No; that was impossible. The thing upon the canvas was growing old, hour by hour, and week by week. Even if it escaped the hideousness of sin, the hideousness of age was in store for it. The cheeks would become hollow or flaccid. Yellow crow’s-feet would creep round the fading eyes and make them horrible. The hair would lose its brightness, the mouth would gape or droop, would be foolish or gross, as the mouths of old men are. There would be the wrinkled throat, the cold blue-veined hands, the twisted body, that he remembered in the uncle who had been so stern to him in his boyhood. The picture had to be concealed. There was no help for it.

“Bring it in, Mr. Ashton, please,” he said, wearily, turning round. “I am sorry I kept you so long. I was thinking of something else.”

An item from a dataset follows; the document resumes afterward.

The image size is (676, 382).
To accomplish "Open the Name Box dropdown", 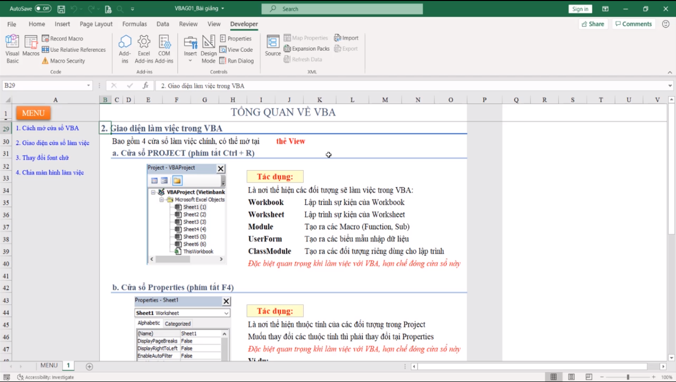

“Always glad to have a rest, Mr. Gray,” answered the frame-maker, who was still gasping for breath. “Where shall we put it, sir?”

“Oh, anywhere, Here, this will do. I don’t want to have it hung up. Just lean it against the wall. Thanks.”

“Might one look at the work of art, sir?”

Dorian started. “It would not interest you, Mr. Ashton,” he said, keeping his eye on the man. He felt ready to leap upon him and fling him to the ground if he dared to lift the gorgeous hanging that concealed the secret of his life. “I won’t trouble you any more now. I am much obliged for your kindness in coming round.”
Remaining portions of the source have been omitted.